▸ DOCUMENT TEXT

________________________

Youngstown leaders consider naming street after councilman’s wife

YOUNGSTOWN — The city’s planning commission and eventually city council will consider a proposal to rename a section of a street Oliver Way, a few feet from the home of Councilman Julius Oliver.

Oliver, D-1st Ward, said the street’s full name would be Dr. J. Oliver Way, named after his wife Jazmine, an internal medicine doctor at the Cleveland Clinic. But the legislation sponsored by Councilwoman Basia Adamczak, D-7th Ward, just lists it as Oliver Way.

The matter has been held up for about a year by the city law department over concerns about a conflict of interest, said Julius Oliver and Adamczak, his close friend.

“I put in the request for the change a year ago and it was on the planning commission’s meeting agenda,” Adamczak said. “It was pulled, and I was told it may be a conflict of interest. I don’t see that. Then I was told it was going back on the agenda.”

No houses are on the section of Hadnet Drive between South and East Woodland avenues, Adamczak said. The Olivers live on East Woodland Avenue and moved into the home last week. The commmorative sign is next to the house, and that would be the location of an actual sign if the renaming legislation is approved.

________________________

[Pixel coordinate data for grounding]
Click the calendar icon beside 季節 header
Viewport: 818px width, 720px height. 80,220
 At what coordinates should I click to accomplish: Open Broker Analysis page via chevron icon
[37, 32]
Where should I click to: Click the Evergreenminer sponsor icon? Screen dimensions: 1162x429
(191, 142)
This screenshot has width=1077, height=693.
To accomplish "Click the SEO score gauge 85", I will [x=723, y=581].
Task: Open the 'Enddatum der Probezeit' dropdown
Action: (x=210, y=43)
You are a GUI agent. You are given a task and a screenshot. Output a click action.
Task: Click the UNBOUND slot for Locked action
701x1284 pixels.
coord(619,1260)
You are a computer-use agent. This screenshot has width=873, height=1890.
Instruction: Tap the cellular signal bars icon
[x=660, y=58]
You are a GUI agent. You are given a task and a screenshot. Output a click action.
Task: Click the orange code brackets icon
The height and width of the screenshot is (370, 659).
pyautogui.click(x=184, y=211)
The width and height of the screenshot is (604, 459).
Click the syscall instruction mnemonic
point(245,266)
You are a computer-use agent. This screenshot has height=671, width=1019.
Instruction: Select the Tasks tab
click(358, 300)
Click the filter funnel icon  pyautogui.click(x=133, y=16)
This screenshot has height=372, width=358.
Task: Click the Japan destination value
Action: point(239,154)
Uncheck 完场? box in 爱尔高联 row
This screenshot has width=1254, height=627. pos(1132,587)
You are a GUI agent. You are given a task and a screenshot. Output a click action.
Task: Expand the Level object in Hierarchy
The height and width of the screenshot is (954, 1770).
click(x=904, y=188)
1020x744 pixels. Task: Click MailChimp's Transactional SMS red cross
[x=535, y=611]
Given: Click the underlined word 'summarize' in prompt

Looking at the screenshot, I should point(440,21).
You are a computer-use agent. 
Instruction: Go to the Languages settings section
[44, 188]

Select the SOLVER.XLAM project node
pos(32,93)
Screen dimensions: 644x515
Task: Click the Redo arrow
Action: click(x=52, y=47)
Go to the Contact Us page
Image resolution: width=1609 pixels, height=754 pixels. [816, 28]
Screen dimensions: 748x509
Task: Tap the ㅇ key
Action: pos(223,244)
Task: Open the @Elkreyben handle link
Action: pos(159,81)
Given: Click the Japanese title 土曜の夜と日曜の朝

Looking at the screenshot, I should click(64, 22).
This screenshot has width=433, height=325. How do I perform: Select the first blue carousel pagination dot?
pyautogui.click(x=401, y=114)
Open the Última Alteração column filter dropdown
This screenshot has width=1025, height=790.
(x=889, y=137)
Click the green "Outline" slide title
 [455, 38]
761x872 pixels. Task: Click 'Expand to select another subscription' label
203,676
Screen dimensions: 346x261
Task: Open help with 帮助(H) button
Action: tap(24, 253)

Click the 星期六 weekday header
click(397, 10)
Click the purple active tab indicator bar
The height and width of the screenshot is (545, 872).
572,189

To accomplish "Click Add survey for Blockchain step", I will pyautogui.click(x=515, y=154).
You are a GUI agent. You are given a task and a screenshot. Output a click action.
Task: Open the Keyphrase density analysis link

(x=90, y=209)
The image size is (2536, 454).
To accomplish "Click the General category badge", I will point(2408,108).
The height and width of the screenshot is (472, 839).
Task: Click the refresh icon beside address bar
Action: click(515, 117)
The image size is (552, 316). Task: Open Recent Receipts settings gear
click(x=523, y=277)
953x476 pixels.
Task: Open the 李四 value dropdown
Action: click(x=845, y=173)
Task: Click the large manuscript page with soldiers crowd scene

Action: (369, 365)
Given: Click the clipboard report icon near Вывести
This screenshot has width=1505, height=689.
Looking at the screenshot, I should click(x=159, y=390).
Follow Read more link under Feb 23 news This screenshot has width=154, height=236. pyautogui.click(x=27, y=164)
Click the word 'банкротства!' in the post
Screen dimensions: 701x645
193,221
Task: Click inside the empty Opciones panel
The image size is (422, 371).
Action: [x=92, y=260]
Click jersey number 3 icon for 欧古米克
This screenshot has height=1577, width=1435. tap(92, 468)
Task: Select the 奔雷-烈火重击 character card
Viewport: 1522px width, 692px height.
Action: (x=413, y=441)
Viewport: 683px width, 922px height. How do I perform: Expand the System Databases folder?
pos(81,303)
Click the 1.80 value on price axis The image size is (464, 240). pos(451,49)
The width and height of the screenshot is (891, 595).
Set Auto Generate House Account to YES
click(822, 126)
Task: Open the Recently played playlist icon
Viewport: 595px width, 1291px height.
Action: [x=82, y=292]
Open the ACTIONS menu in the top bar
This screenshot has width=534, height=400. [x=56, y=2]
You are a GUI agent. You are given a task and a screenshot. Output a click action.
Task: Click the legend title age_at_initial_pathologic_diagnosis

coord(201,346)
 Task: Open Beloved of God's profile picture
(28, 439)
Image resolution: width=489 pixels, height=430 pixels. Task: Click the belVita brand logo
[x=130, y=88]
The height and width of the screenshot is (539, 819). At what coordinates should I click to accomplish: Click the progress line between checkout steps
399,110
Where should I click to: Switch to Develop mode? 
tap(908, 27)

________________________

▸ WORK TASK
Please rewrite the passage of the article on the street renaming that opens with the words containing "YOUNGSTOWN — The" and closes with "as Oliver Way.", swapping "internal medicine" for "family medicine". The material is separate from the article on the street renaming.

▸ TASK SOLUTION
YOUNGSTOWN — The city’s planning commission and eventually city council will consider a proposal to rename a section of a street Oliver Way, a few feet from the home of Councilman Julius Oliver.

Oliver, D-1st Ward, said the street’s full name would be Dr. J. Oliver Way, named after his wife Jazmine, an family medicine doctor at the Cleveland Clinic. But the legislation sponsored by Councilwoman Basia Adamczak, D-7th Ward, just lists it as Oliver Way.